[Provided entries Boundary: Start]
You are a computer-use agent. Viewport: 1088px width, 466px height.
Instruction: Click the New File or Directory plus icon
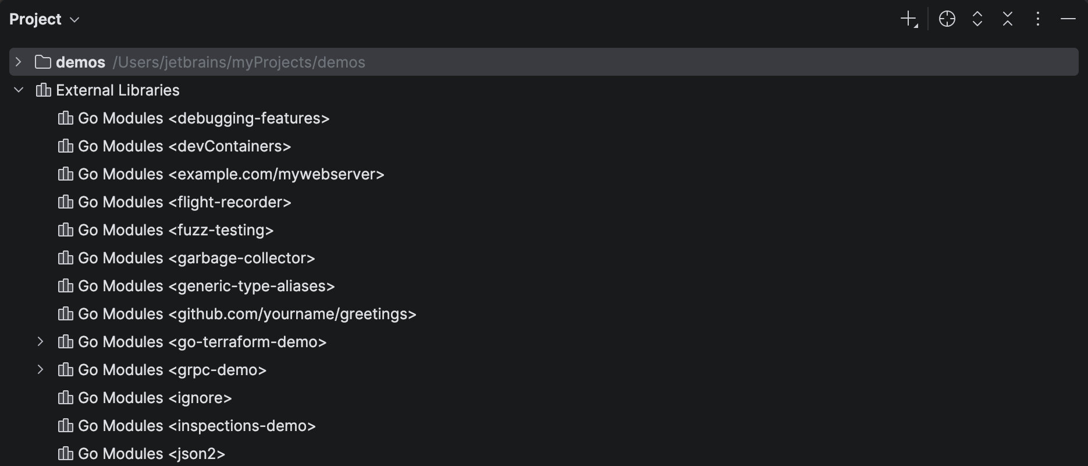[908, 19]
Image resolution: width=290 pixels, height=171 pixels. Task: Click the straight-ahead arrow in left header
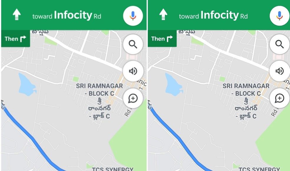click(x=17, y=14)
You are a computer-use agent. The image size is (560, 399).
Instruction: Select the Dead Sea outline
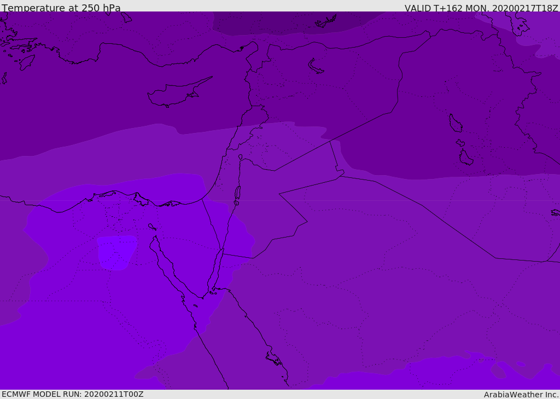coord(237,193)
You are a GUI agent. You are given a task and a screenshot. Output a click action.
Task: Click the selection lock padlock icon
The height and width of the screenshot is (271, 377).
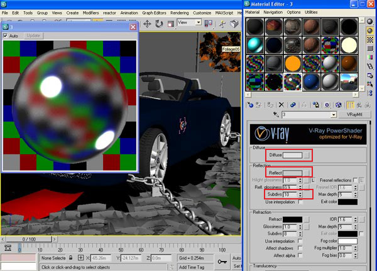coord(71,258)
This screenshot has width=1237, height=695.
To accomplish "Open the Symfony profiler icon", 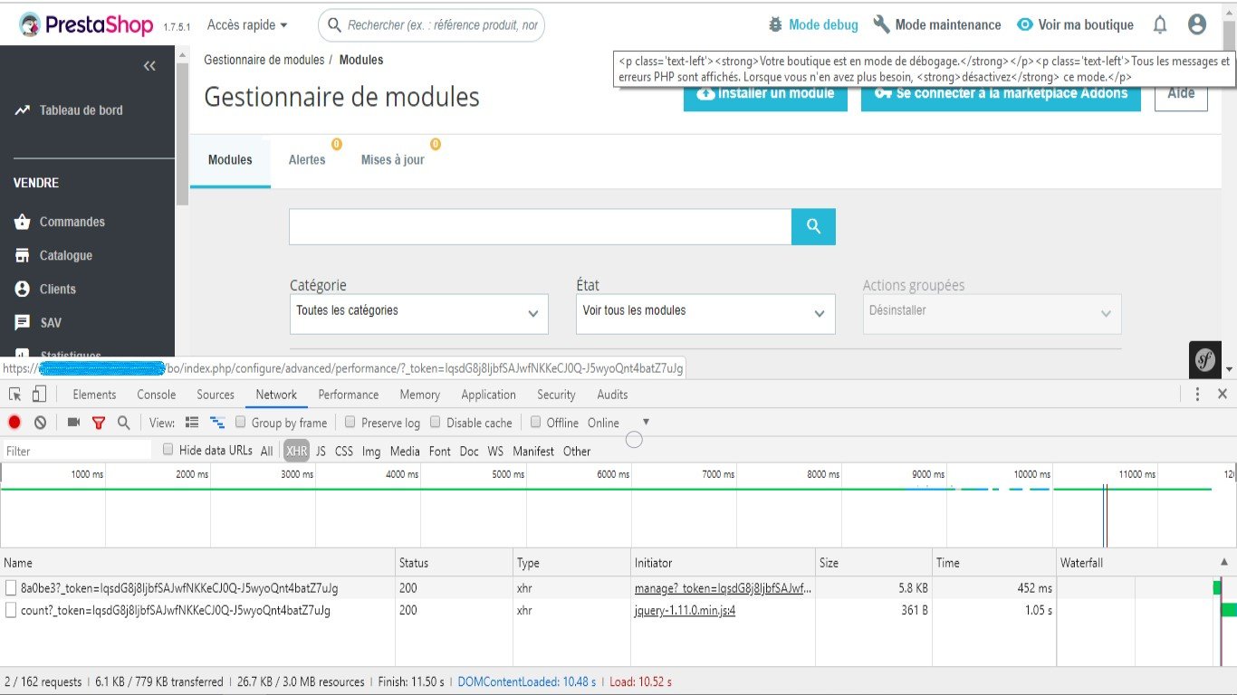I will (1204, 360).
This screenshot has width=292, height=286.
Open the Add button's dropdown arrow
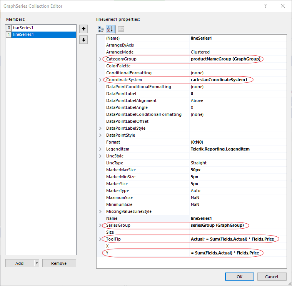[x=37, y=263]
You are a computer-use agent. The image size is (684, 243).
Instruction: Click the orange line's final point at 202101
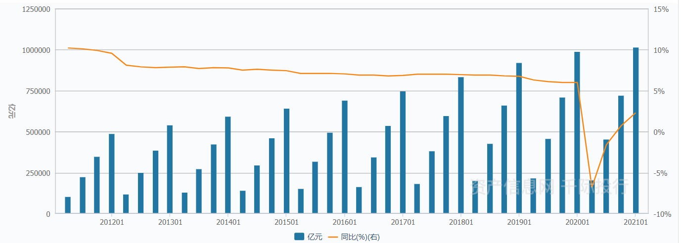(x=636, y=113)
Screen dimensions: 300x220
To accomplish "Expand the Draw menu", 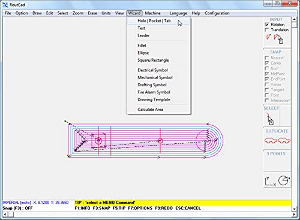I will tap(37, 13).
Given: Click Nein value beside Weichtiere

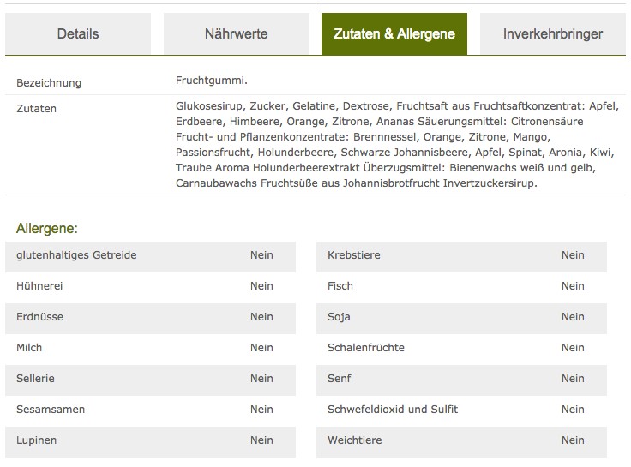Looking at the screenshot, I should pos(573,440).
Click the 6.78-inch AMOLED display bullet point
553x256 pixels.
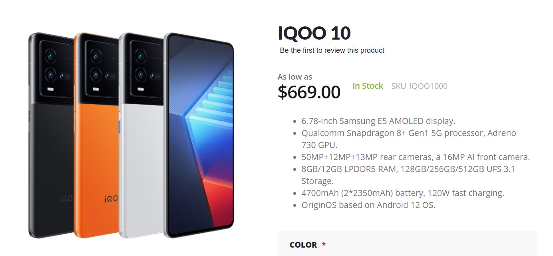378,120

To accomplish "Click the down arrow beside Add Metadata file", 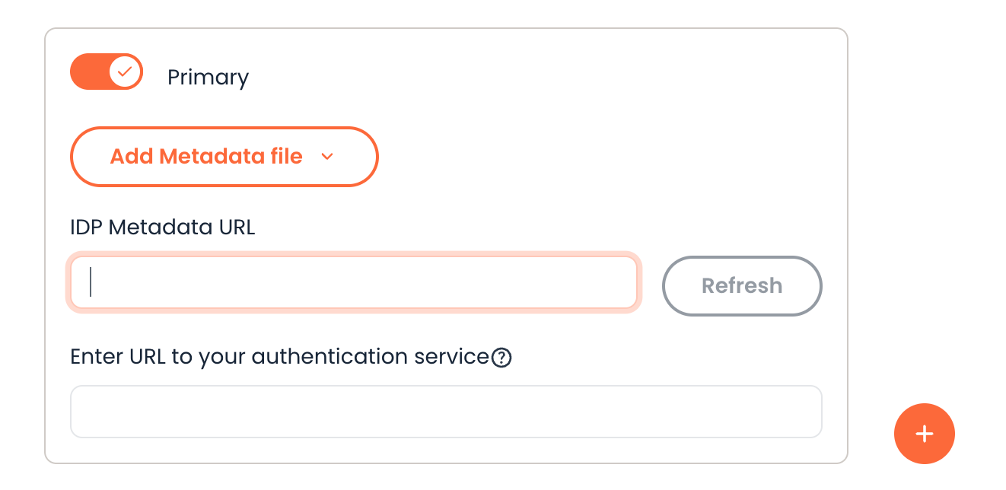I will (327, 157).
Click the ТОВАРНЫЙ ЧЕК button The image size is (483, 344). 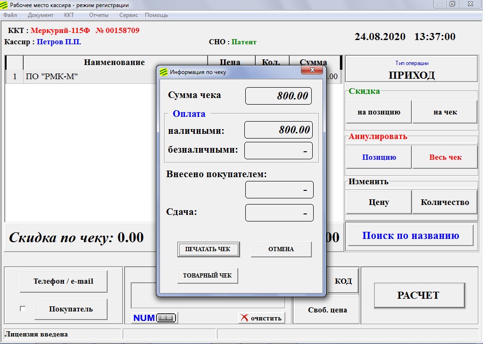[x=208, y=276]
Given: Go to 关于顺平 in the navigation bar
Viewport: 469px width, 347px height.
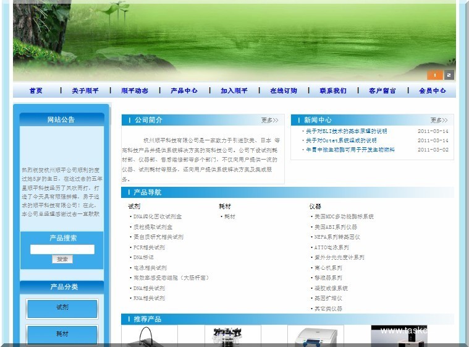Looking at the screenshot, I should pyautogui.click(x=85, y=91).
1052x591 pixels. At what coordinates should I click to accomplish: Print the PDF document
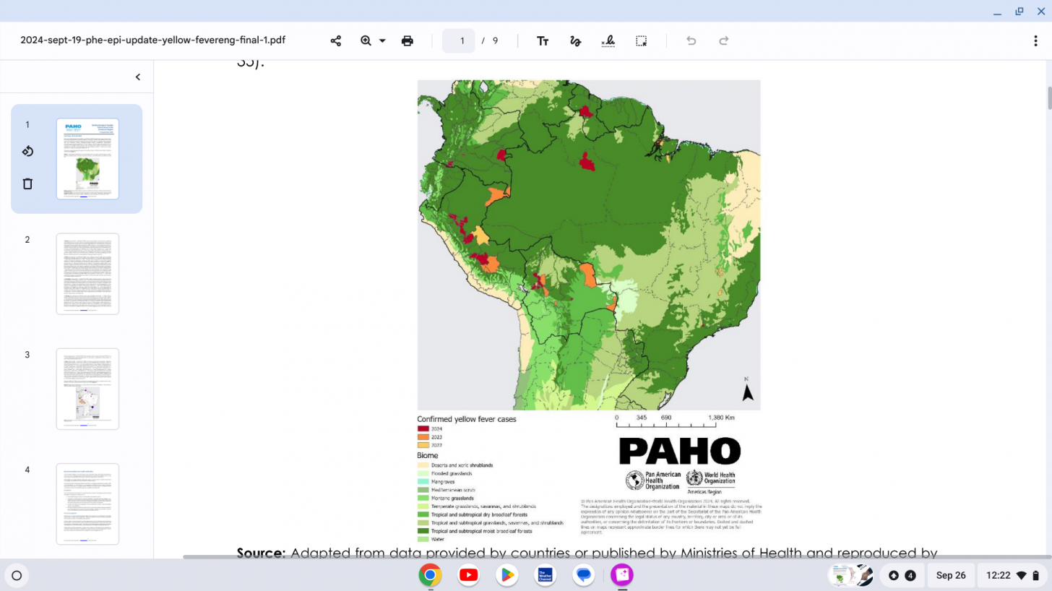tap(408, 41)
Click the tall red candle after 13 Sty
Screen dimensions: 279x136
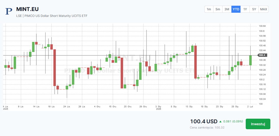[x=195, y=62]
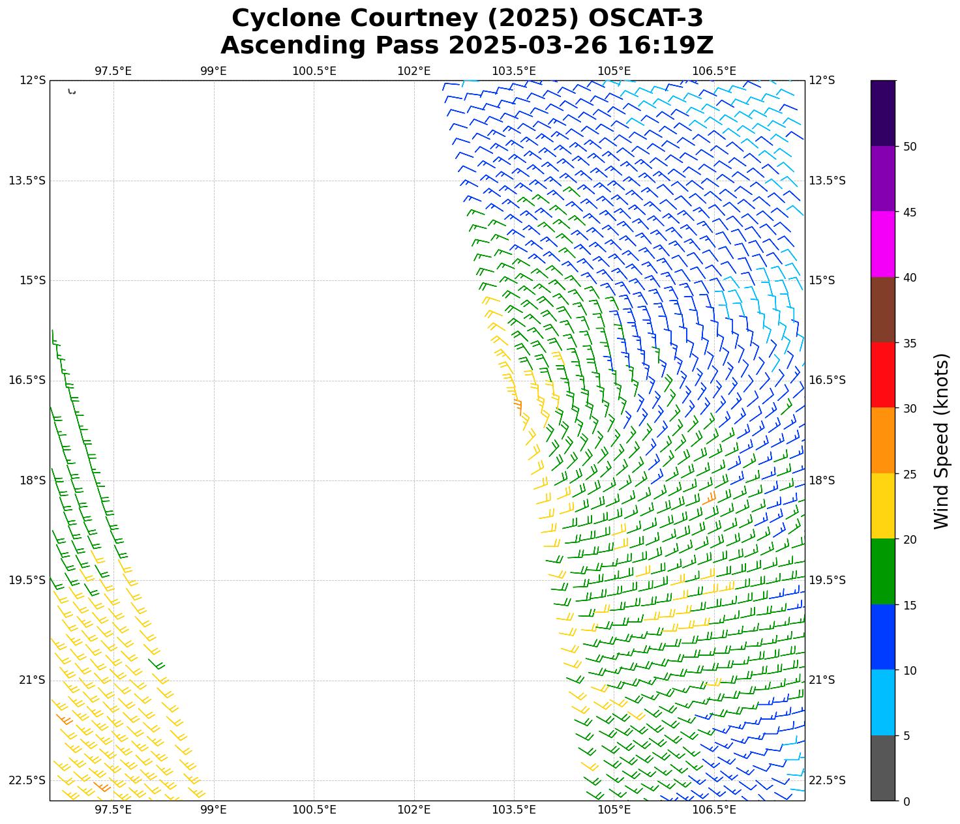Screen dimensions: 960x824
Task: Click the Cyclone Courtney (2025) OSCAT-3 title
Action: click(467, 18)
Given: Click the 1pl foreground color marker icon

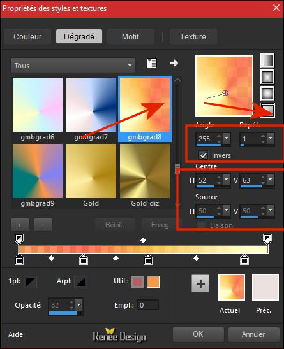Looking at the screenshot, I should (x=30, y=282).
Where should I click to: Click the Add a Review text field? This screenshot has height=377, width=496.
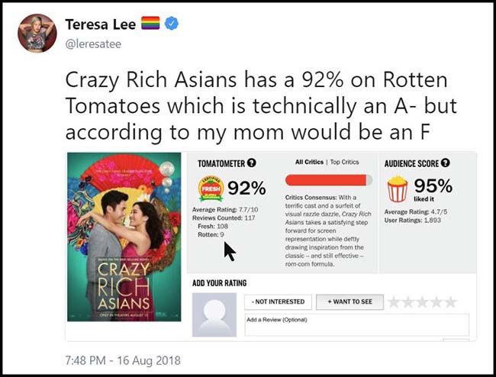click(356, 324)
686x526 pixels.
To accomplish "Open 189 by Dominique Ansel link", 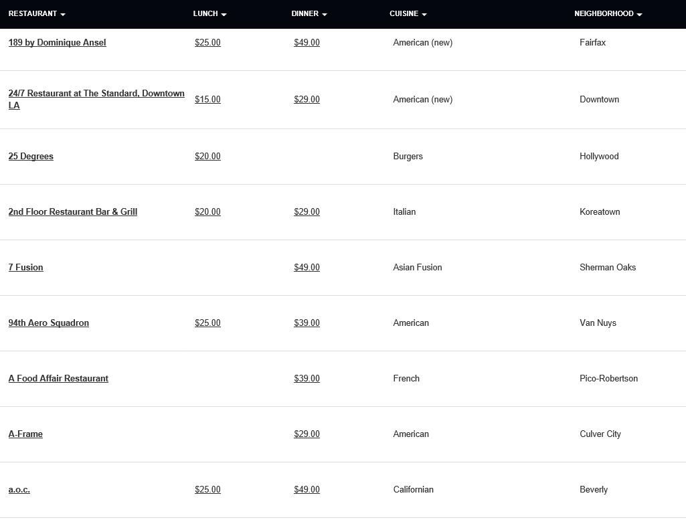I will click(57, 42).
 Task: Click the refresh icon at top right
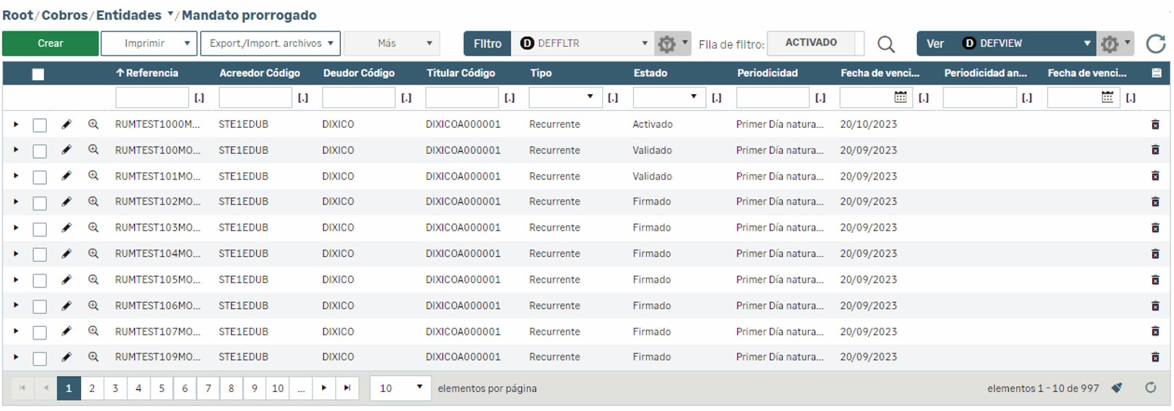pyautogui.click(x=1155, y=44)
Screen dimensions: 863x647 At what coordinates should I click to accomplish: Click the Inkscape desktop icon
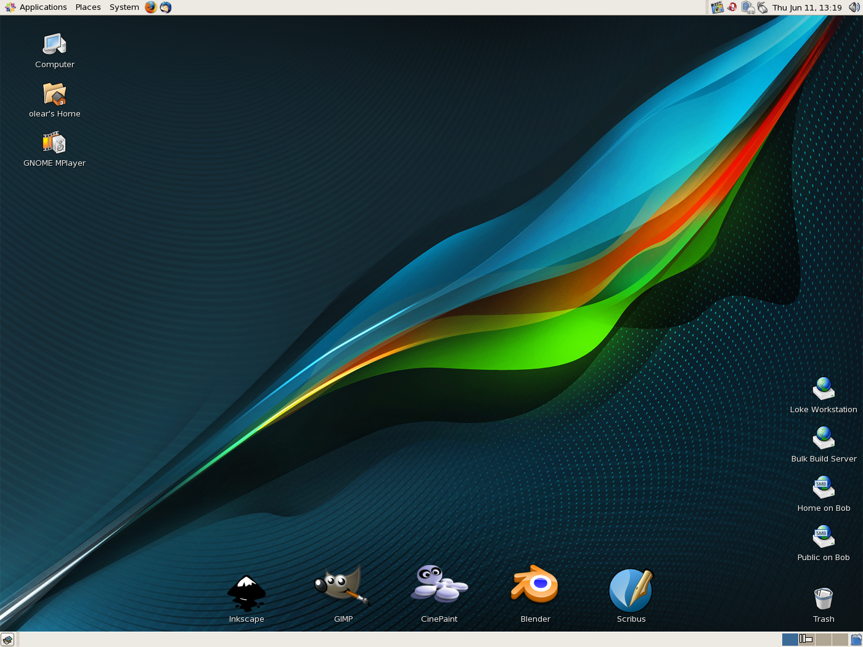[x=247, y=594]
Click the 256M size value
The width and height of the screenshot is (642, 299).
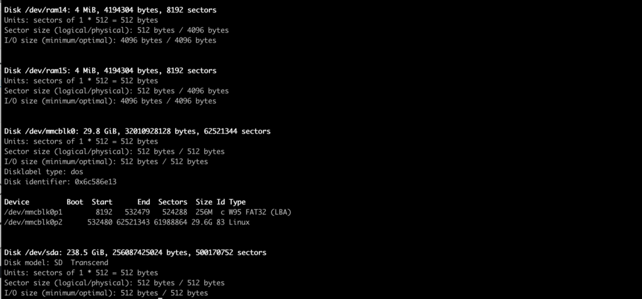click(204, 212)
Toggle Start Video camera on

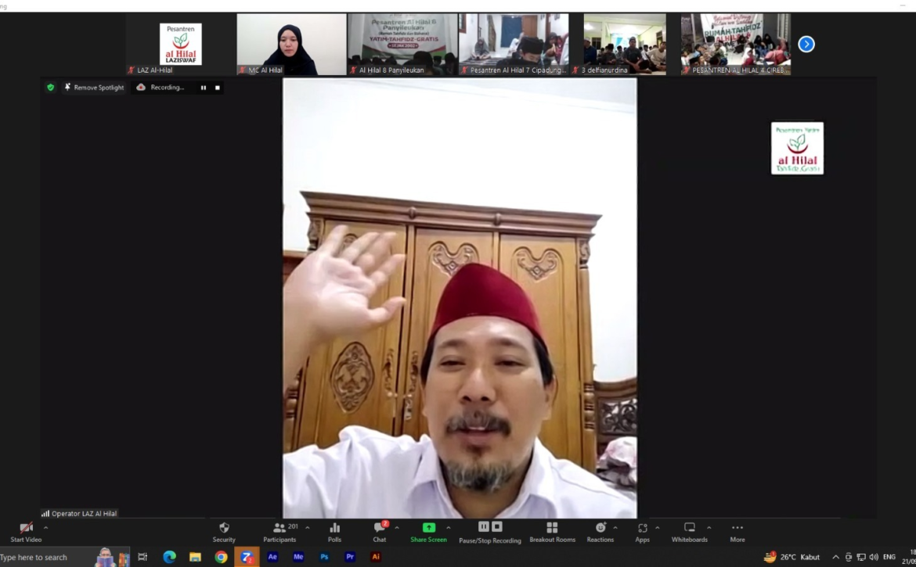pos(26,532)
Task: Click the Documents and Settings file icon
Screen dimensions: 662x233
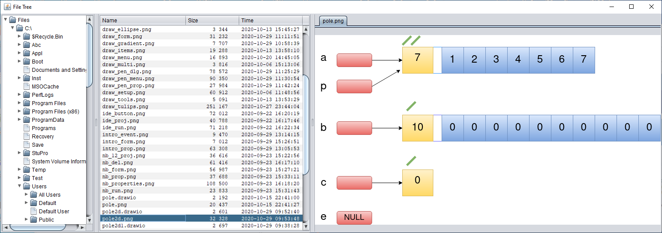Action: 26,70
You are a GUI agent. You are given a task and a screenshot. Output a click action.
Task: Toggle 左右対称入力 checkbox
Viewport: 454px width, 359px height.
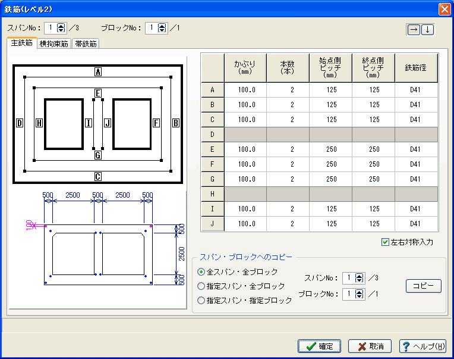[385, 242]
[Provided entries Boundary: End]
> [Work required]:
Only the lines from the line with "The width and" through the end of the records belong in your copy. Repeat them exactly, without pictures.

> [Output for this task]:
The width and height of the screenshot is (642, 299).
click(204, 212)
Toggle Start Video camera on

pos(26,532)
Task: Click the Documents and Settings file icon
Screen dimensions: 662x233
Action: 26,70
You are a GUI agent. You are given a task and a screenshot. Output a click action.
Task: Toggle 左右対称入力 checkbox
Viewport: 454px width, 359px height.
[385, 242]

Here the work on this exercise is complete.